以下是来自Kaggle 2018开发者调查的图表，该图表显示了受访者如何报告自己的时间花费。这项调查收到了来自世界各地的近24,000份回复。请注意，它包括数据科学家以外的专业和大量的学生。

Analysis 分析

For what it’s worth, gathering and cleaning data took more than 25% of the respondents’ time, on average. That’s not insignificant, but it’s also not 80%.

就其价值而言，收集和清理数据平均花费了受访者25％以上的时间。这并不重要，但也不是80％。

The last several years have seen the rise of the data engineer as a separate job title. Many organizations now have dedicated data engineers to build pipelines to injest, transform, and store data for use by other folks. However, in a small organization the data engineering and machine learning might be done by the same person.

在过去的几年中，数据工程师的崛起是一个单独的职位。现在，许多组织都有专门的数据工程师来构建管道，以注入，转换和存储数据以供其他人使用。但是，在小型组织中，数据工程和机器学习可能是由同一个人完成的。

All this is to say that many data scientists do some data gathering and cleaning, too — it just isn’t their core function.

这就是说，许多数据科学家也进行了一些数据收集和清理工作，这并不是他们的核心职能。

Next, let’s shift our focus to what happens to machine learning models after they leave the the data scientist.

接下来，让我们将重点转移到机器学习模型离开数据科学家之后所发生的事情。

机器学习工程 (Machine learning engineering)

Machine learning engineers ask “What can we build with these models, and how can we do it?” — Caleb Kaiser here.

机器学习工程师问道：“我们可以用这些模型构建什么，以及如何做到？” — 卡莱布·凯泽 ( Caleb Kaiser) 在这里。

Machine learning engineers productionize a model. Machine learning engineers have to ensure models will be continually updated and that they will reliably make fast, high quality predictions at scale. See my article on in-demand tech skills for machine learning engineers here.

机器学习工程师生产模型。机器学习工程师必须确保模型会不断更新，并能够可靠地大规模进行快速，高质量的预测。查看有需求的技术技能机器学习的工程师我的文章在这里。

Data engineering and machine learning engineering are important to data science, but not in its primary domain.

数据工程和机器学习工程对数据科学很重要，但在其主要领域中并不重要。

Light at the end of the tunnel. Source: pixabay.com 光在隧道的尽头。资料来源：foto.com

回顾 (Recap)

The major goals of a data science project are either insight, causality, or prediction.

数据科学项目的主要目标是洞察力，因果关系或预测。

https://venngage.com/blog/color-blind-friendly-palette/ https://venngage.com/blog/color-blind-friendly-palette/的色盲友好调色板

Doing data science well requires a foundation in coding, ethics, communication, math, and critical thinking. It also requires an understanding of the problem context. Although this skill set is large, data scientists are not unicorns.
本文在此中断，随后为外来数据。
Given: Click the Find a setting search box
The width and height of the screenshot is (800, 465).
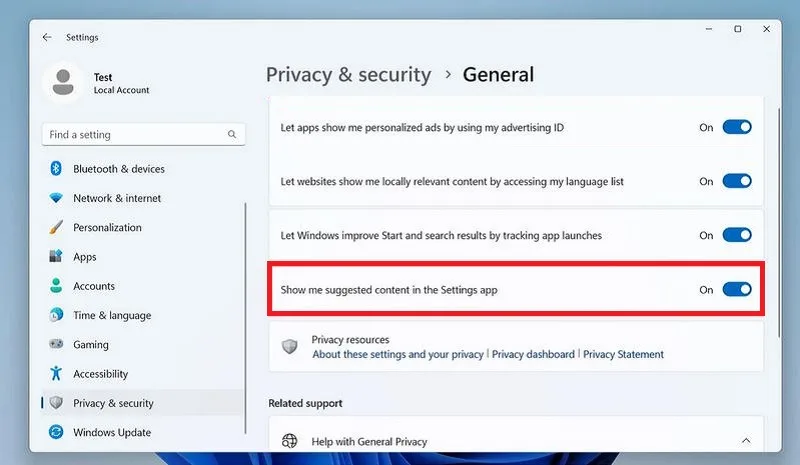Looking at the screenshot, I should click(143, 134).
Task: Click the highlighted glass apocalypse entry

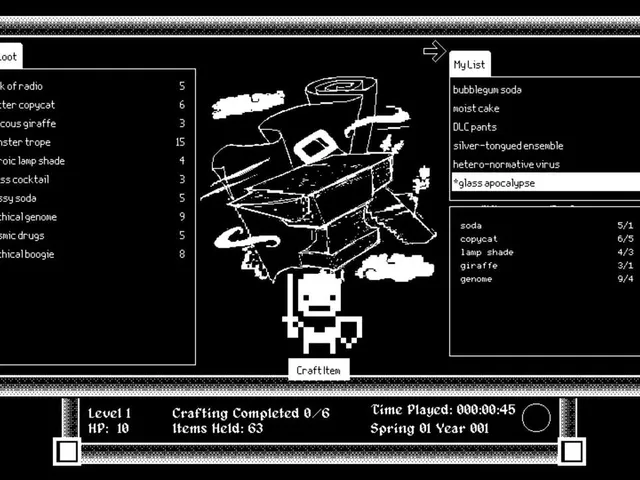Action: click(x=546, y=182)
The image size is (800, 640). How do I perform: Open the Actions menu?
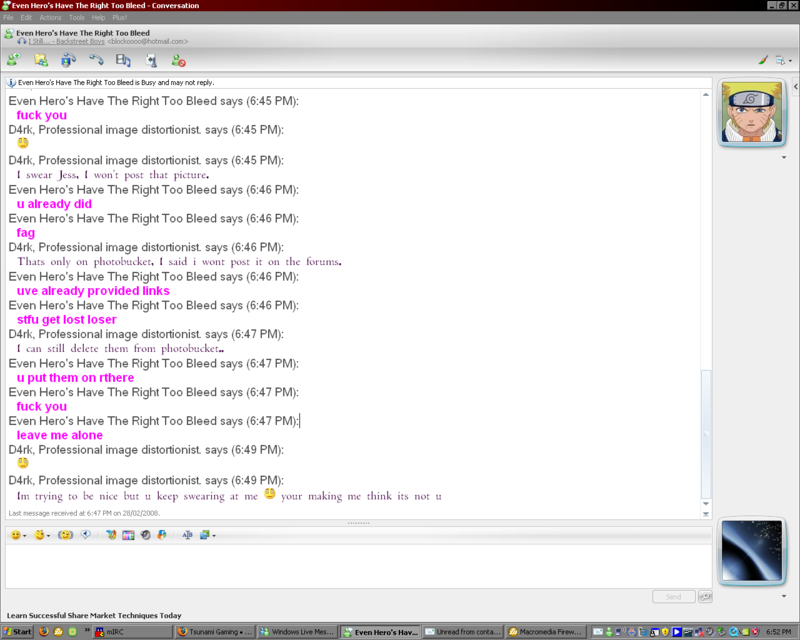(x=50, y=18)
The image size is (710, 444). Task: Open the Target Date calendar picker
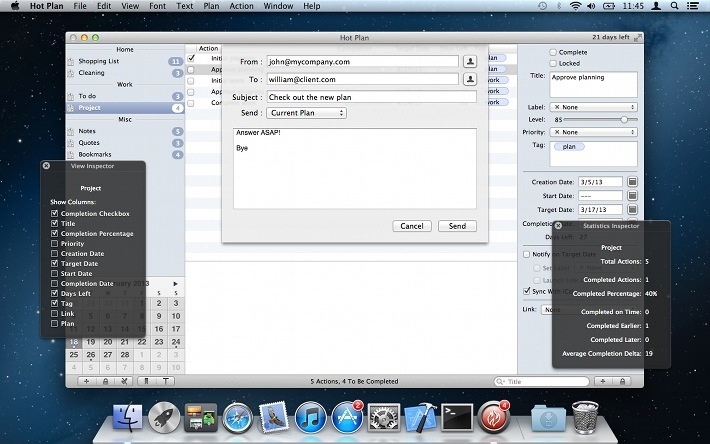pyautogui.click(x=632, y=210)
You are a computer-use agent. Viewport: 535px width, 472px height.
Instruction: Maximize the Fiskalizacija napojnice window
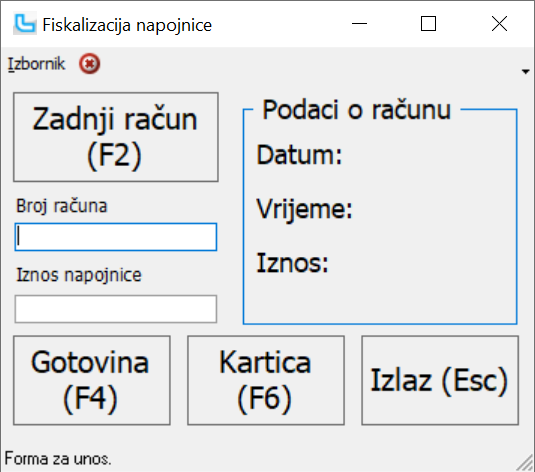click(428, 24)
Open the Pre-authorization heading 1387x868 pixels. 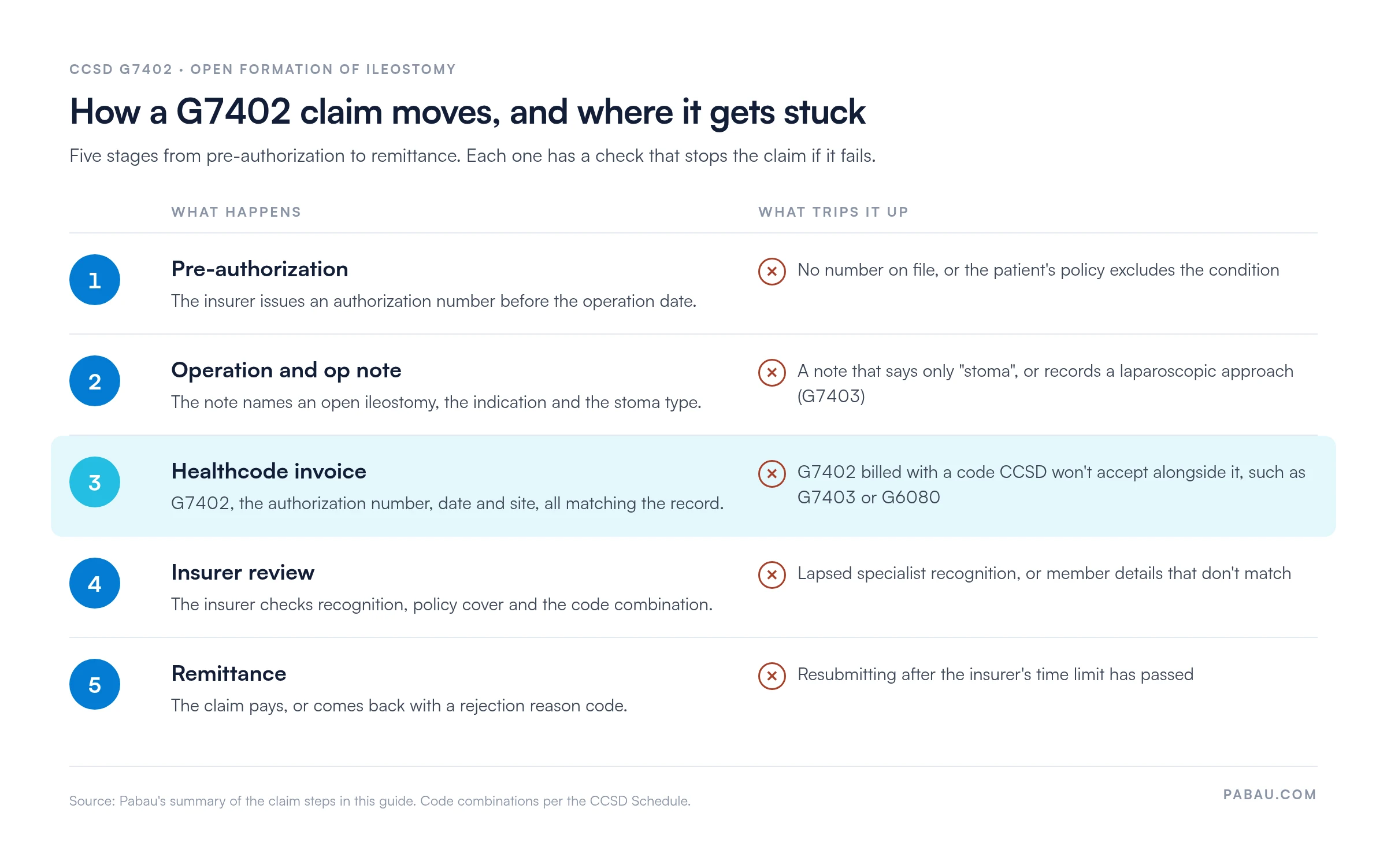[x=259, y=269]
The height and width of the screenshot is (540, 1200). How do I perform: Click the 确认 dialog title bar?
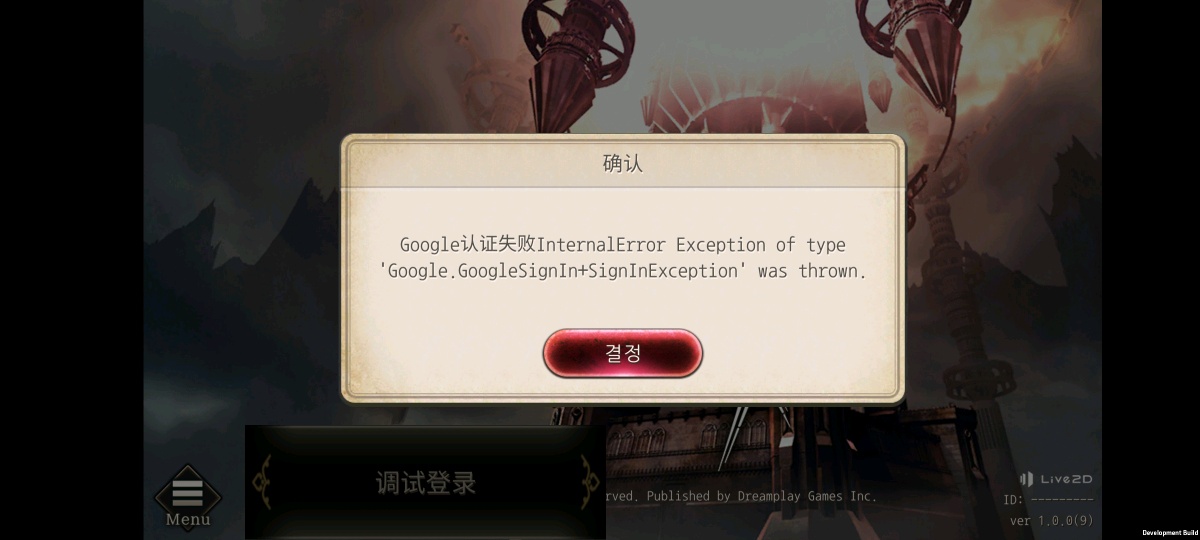(623, 163)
做好数据科学需要具备编码，道德，沟通，数学和批判性思维的基础。它还需要对问题上下文的理解。尽管这种技能非常丰富，但数据科学家并不是独角兽。

Data scientists need an understanding of the analysis, stats, and machine learning processes. Understanding data engineering and machine learning engineering is valuable, too. However, you don’t need to be a pro at everything. That’s what teammates are for.

数据科学家需要了解分析，统计数据和机器学习过程。了解数据工程和机器学习工程也很有价值。但是，您不需要在所有方面都成为专家。那就是队友的目的。

Above all, data scientists are continually learning. I suggest you focus on your own learning journey and embrace the humility that comes with feeling like there is always more to learn. It’s better than feeling overwhelmed.

最重要的是，数据科学家正在不断学习。我建议您专注于自己的学习历程，并怀着谦卑的感觉，好像总有更多的东西要学习。总比不知所措好。

Made it out of the woods! Source:pixabay.com 走出困境！资料来源：pixabay.com

包 (Wrap)

I hope you’ve enjoyed this article and found it helpful. If you did, please share it on your favorite social media so other folks can find it, too.

希望您喜欢这篇文章并发现对您有所帮助。如果您这样做了，请在您喜欢的社交媒体上分享它，以便其他人也可以找到它。

I write about Python, SQL, Docker, and other tech topics. If any of that’s of interest to you, sign up for my mailing list of awesome data science resources and read more to help you grow your skills here.

我撰写有关Python ， SQL ， Docker和其他技术主题的文章。如果您有任何兴趣，请注册我的超棒数据科学资源邮件列表，并在此处阅读更多内容以帮助您提高技能。